Journée particulièrement agitée que celle vécue par les Kinois le lundi. Une journée essentiellement marquée par le mot d’ordre de l’opposition appelant à une marche de protestation contre le projet de modification de la loi électorale en cours d‘examen dans les deux chambres législatives. L’invitation à la contenance des autorités qui tenaient à déjouer le plan de l’opposition à grand renfort médiatique n’a pas produit l’effet escompté sur une population kinoise visiblement acquise à la cause des anti-révisionnistes. Redoutant le déferlement de la population vers le siège du Parlement nonobstant le fait que ladite loi querellée avait été votée le 17 janvier, l’autorité provinciale de la police avait pris des dispositions sécuritaires importantes.

Les grands carrefours de la ville étaient quadrillés par les forces de l’ordre. Des policiers et militaires de la garde républicaine armés jusqu’aux dents déployés par dizaines tenaient en respect les passants aux alentours du Palais du peuple. Toutes les avenues menant vers l’hémicycle étaient interdites d’accès obligeant ainsi les conducteurs à faire de longs contours. Expliquant cette forte présence militaire dans la ville, le porte-parole du gouvernement a laissé entendre qu’elle était motivée par le besoin de sécuriser l’arrivée du président angolais Édouard dos Santos attendu le même jour à Kinshasa et protéger le siège du Parlement.

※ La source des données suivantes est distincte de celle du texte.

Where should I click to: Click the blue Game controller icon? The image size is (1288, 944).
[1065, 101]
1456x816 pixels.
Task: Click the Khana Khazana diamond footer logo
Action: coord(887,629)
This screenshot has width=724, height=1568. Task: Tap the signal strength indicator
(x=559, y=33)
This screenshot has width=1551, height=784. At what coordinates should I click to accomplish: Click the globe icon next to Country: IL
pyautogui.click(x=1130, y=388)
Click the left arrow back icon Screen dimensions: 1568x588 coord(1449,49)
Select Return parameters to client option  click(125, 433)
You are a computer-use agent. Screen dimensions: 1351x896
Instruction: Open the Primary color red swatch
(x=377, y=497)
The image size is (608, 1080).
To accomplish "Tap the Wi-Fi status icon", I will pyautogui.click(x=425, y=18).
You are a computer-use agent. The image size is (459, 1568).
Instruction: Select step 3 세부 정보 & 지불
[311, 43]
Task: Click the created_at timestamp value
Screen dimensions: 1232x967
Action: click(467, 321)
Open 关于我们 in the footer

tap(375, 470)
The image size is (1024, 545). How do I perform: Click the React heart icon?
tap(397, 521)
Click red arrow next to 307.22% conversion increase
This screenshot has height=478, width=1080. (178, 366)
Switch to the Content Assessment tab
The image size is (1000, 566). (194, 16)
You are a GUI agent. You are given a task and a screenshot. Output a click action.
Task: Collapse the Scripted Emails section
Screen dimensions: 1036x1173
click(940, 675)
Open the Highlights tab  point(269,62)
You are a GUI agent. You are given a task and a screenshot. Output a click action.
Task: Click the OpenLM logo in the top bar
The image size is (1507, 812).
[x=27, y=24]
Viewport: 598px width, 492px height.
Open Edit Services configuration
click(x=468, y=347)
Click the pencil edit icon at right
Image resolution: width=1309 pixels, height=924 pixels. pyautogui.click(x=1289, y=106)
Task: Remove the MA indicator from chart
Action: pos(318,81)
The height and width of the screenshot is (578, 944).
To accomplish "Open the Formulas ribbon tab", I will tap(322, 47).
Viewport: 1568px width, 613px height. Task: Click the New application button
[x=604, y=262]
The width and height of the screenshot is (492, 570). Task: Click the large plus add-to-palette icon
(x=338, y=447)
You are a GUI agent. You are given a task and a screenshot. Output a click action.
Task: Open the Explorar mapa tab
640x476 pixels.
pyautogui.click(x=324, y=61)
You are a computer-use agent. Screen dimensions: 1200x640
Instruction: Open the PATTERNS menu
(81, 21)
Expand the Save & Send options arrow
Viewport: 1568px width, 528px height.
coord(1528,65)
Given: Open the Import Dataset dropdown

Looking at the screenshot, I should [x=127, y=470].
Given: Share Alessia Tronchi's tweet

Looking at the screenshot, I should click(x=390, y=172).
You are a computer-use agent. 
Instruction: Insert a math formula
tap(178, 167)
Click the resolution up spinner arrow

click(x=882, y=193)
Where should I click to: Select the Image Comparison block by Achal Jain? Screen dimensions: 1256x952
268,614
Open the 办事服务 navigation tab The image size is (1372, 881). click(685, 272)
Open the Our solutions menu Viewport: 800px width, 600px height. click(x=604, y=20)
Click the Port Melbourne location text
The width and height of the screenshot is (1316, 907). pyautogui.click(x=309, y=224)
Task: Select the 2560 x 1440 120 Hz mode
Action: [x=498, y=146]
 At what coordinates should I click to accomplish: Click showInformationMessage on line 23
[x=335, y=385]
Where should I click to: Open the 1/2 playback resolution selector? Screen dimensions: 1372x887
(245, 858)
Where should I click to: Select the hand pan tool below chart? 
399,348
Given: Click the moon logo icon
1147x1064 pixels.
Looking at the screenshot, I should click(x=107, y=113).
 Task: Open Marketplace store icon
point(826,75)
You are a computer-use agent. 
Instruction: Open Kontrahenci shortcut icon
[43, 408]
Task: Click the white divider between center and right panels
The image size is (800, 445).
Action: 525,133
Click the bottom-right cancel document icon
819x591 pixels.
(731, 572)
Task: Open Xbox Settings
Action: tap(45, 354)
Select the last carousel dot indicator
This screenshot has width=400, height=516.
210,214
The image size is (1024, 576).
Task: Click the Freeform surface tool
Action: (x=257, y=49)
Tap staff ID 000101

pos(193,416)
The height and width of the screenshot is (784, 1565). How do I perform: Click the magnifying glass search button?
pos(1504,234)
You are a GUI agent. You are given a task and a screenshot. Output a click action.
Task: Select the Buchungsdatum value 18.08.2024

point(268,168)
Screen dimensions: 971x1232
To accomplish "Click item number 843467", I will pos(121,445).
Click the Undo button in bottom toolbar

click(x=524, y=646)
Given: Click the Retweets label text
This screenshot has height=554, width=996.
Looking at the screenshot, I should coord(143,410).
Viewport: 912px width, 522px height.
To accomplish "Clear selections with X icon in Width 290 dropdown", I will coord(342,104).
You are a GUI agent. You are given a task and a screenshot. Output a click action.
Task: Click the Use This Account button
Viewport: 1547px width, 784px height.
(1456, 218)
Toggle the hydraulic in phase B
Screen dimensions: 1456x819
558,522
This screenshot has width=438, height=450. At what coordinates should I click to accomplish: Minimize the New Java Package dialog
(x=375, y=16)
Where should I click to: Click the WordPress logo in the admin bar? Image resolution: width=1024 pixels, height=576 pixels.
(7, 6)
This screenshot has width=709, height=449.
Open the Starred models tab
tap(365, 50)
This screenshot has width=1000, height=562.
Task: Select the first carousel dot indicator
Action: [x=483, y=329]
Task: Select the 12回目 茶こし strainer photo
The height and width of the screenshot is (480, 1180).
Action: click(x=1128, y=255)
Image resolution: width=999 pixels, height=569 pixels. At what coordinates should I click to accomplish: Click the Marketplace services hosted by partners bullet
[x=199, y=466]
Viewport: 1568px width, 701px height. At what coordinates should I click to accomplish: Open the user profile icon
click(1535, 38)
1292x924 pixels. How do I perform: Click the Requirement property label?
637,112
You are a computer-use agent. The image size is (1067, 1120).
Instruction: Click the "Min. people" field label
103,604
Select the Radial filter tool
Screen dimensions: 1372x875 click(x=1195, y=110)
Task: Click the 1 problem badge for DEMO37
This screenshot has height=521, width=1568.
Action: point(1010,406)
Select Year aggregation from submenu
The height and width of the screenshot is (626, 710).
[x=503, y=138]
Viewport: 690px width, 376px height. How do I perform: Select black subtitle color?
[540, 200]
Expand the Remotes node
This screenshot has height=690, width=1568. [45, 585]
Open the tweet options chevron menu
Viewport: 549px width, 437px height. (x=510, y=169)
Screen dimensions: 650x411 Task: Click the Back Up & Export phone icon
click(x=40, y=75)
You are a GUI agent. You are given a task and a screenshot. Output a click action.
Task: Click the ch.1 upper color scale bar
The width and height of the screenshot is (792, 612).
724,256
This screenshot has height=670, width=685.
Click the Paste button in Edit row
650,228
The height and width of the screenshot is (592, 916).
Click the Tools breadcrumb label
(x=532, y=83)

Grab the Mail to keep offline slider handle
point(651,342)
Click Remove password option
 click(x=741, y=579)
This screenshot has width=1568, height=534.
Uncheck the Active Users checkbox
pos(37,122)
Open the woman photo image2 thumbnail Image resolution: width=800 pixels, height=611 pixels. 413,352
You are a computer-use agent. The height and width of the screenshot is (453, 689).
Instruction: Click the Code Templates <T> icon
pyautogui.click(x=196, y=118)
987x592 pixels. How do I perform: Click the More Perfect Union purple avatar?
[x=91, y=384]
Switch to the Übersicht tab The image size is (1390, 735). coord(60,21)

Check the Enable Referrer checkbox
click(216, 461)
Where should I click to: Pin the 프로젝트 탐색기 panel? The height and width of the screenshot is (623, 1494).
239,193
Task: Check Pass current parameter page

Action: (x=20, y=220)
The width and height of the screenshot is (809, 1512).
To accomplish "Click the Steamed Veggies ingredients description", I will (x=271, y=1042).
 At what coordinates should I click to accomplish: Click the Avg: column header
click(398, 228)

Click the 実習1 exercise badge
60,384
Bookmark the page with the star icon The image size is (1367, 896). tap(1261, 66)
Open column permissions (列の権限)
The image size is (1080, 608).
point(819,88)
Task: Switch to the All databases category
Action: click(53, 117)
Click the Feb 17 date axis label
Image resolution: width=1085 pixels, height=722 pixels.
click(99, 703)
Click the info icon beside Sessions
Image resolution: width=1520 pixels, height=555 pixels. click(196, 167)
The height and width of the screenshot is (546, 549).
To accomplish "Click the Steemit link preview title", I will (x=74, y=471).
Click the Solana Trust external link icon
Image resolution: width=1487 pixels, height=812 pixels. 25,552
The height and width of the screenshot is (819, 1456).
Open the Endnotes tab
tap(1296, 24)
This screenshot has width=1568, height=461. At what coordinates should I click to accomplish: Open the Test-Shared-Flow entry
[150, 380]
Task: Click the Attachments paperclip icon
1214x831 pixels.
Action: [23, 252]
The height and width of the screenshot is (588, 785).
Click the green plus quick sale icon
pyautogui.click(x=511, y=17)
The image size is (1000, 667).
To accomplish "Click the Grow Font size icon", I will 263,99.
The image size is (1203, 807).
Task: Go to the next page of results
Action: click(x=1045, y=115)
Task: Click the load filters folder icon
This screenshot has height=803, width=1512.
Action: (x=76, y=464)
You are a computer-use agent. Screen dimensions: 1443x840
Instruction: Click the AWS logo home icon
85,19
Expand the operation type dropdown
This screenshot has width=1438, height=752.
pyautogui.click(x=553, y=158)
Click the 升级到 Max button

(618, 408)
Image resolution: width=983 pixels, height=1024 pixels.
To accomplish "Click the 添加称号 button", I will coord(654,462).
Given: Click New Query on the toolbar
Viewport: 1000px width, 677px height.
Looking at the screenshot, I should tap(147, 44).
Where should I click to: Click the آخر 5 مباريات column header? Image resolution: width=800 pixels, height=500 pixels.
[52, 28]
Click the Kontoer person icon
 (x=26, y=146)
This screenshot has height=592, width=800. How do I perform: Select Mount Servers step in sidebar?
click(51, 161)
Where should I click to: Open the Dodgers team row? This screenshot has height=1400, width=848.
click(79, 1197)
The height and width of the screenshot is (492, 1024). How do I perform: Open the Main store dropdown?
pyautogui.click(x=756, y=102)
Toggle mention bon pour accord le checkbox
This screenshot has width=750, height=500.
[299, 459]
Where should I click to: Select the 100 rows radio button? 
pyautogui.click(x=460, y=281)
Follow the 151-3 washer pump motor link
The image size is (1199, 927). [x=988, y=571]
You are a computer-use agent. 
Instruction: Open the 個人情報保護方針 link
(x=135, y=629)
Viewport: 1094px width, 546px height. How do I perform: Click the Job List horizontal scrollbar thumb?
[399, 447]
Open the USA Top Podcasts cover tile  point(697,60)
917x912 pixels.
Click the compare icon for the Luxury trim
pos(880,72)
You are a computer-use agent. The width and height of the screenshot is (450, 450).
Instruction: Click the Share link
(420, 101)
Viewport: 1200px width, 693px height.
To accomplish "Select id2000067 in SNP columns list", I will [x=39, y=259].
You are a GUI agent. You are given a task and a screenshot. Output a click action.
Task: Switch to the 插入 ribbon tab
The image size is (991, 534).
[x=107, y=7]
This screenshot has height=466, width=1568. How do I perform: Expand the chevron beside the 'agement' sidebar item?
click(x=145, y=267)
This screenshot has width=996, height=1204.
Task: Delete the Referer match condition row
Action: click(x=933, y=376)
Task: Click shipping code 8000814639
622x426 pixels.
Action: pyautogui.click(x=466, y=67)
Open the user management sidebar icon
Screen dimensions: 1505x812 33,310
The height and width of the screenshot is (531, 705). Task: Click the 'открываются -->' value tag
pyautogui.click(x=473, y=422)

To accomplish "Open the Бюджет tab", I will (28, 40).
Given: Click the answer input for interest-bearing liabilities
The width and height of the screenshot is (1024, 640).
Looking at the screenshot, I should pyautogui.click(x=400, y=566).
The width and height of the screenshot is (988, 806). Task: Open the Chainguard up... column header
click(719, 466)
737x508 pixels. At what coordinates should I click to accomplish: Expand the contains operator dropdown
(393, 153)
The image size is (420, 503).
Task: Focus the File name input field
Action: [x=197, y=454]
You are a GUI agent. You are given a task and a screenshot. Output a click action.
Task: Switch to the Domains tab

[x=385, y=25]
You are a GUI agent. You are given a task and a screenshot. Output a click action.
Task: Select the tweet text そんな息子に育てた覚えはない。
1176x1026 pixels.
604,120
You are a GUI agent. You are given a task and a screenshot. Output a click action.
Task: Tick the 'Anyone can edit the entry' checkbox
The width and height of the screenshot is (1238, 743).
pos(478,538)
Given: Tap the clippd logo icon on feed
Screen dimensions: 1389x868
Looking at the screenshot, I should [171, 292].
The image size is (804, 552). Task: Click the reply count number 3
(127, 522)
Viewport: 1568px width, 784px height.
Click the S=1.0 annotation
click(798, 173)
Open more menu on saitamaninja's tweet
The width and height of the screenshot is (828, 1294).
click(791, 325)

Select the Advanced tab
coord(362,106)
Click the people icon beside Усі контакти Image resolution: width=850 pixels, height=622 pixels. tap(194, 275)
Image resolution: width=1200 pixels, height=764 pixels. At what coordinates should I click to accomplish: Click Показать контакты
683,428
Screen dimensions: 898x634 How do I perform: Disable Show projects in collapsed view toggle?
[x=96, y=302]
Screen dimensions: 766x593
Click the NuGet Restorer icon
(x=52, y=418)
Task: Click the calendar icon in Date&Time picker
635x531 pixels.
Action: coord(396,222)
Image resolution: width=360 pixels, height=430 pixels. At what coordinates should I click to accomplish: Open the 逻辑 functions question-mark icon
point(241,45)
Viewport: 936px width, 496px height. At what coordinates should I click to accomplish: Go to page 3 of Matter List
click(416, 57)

Les premières escarmouches entre les manifestants et les policiers ont eu lieu à l’Université de Kinshasa sur fond de coups de feu et de gaz lacrymogènes. Des étudiants chauffés à blanc ont réquisitionné deux bus Transco avant de les brûler. Puis ils s’en sont pris aux bureaux de deux de leurs professeurs réputés proches de la majorité présidentielle et défenseurs acharnés de la révision constitutionnelle, en l’occurrence Évariste Boshab et Jean Louis Esambo. Ces deux faucons du régime, constitutionnalistes de leur état, ont vu leurs dossiers gardés soigneusement dans leurs cabinets situés dans l’enceinte de l’université partir en fumée. Transformé en une place forte, le rond-point Ngaba, une des voies d’accès menant au campus, était littéralement investi par des policiers.   

Un scenario qui a eu un effet d’entraînement dans d’autres sites universitaires et académiques tels que l’UPN, l’Ista/Ndolo, l’ISC, etc où des étudiants devraient en découdre à l’arme blanche avec des policiers armés. Ces derniers les ont tenus à l’œil tout au long de la journée. À l’est de la ville, précisément dans les communes de Ndjili, Masina et Kimbaseke, l’agitation était également perceptible à l’image des pneus brûlés et des barricades de fortune érigés pour gêner la circulation des patrouilles de la police. À la place Victoire, sur l’avenue ex-24 novembre dans la commune de Ngiri-Ngiri, à Bandalungwa vers l’avenue Assolongo, aux alentours du rond-point Ngaba, à Yolo-Ezo dans la commune de Kalamu, l’effervescence était perceptible pendant que dans  certains quartiers c’était le calme plat.  

Dans la foulée, des hélicoptères survolaient la ville sur fond des vrombissements dissuadant ainsi de nombreux kinois à ne pas sortir. Moralité : Kinshasa a ressemblé, le temps d’un éclair, à une ville morte. Des avenues entières vidées de leur monde, des magasins et boutiques fermés, des écoles, des hôpitaux et l’administration publique fonctionnant au ralenti. Tel était le tableau quasi apocalyptique offert par la capitale ce lundi 19 janvier. Ce n’est qu’en début d’après-midi que la situation a commencé à se stabiliser.

Comme qui dirait, le fossé entre les institutions enfermées dans leur tour d’ivoire et le peuple qui aspire à l’alternance, ne fait que se creuser davantage. De quoi craindre pour la suite du processus électoral en RDC. Quelques témoins affirment qu’il y a eu mort d’homme notamment dans la commune de Lemba sans en fournir toutefois des explications plausibles.